Anthropic、本人確認機能を導入 悪用防止とコンプライアンス強化で
Anthropicは、悪用防止や法的義務の順守を目的に、一部のユースケースで本人確認機能を導入した。外部パートナーのPersona Identitiesを通じて政府発行の身分証と自撮り写真による照合を行う。収集データは本人確認のみに使用され、AIモデルの学習には利用されないとしている。
米Anthropicは4月14日(現地時間)に追加したヘルプページで、「いくつかのユースケースにおいて本人確認機能を展開」していると説明した。強力なテクノロジーを責任を持って提供するためには、誰が利用しているかを把握することが重要であり、悪用の防止や利用規定の徹底、法的義務の順守を目的としてこの機能を導入したとしている。
すべてのユーザーに一律で求められるわけではなく、特定の機能にアクセスする際や、プラットフォームの定期的な整合性チェック、その他の安全性およびコンプライアンス対策の一環として対象となる場合があるという。
なお、ヘルプページでは本人確認の実施に関連してアカウントが停止される条件についても説明している。安全性維持のプロセスの一環として、利用規約やポリシーへの度重なる違反、サービス提供外の地域でのアカウント作成、18歳未満による利用が確認された場合には、アカウントの停止措置がとられる可能性があるという。不当にアカウントを停止されたと考えるユーザーに対しては、専用の異議申し立てフォームから調査を依頼できる窓口も用意されている。
この本人確認プロセスはAnthropicが直接行うのではなく、外部パートナー企業の米Persona Identitiesを通じて実施される。手続きには、パスポートや運転免許証、国民IDカードなどの政府発行の写真付き身分証明書の原本と、スマートフォンやPCのカメラを使ってリアルタイムに撮影する自撮り写真を使用する。Personaは、OpenAIや、Roblox、LinkedInなどが採用している。

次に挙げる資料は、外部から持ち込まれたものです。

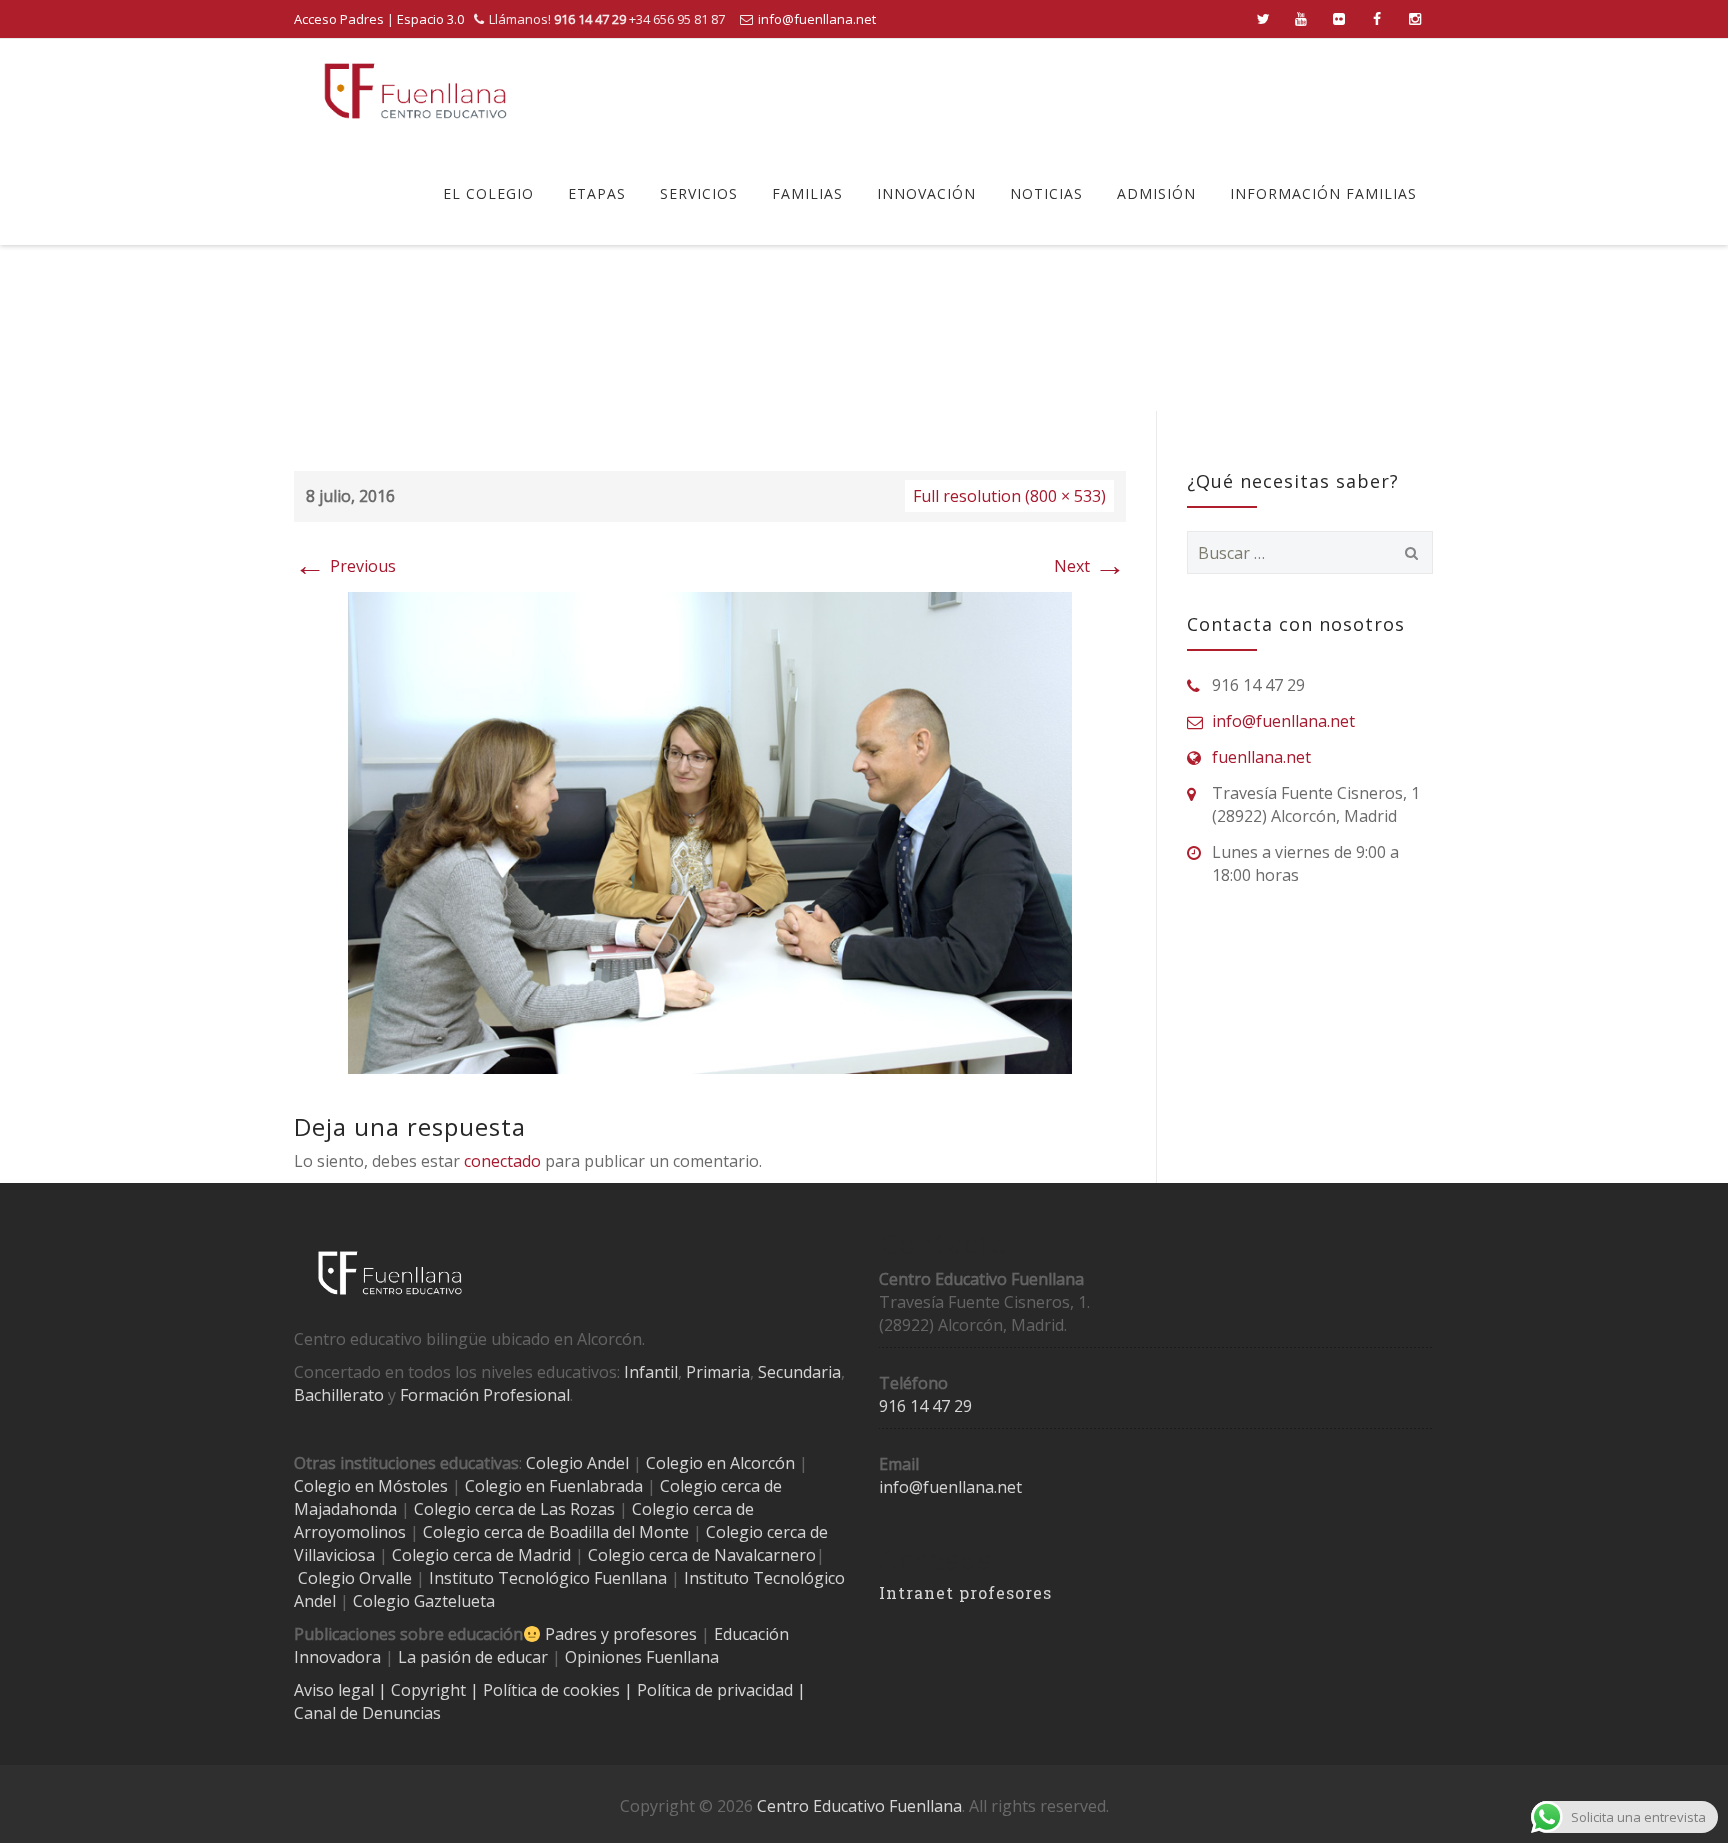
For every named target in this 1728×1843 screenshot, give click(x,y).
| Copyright (424, 1690)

提出された身分証明書や自撮り写真はPersona Identitiesによって収集および保持され、Anthropicのシステム内に直接コピーや保存されることはないとしている。また、ユーザーのプライバシー保護に関し、Anthropicは収集した本人確認データを身元確認や法的・安全上の義務を果たすためだけに使用すると明言しており、同社のAIモデルのトレーニングに利用されることはないと強調している。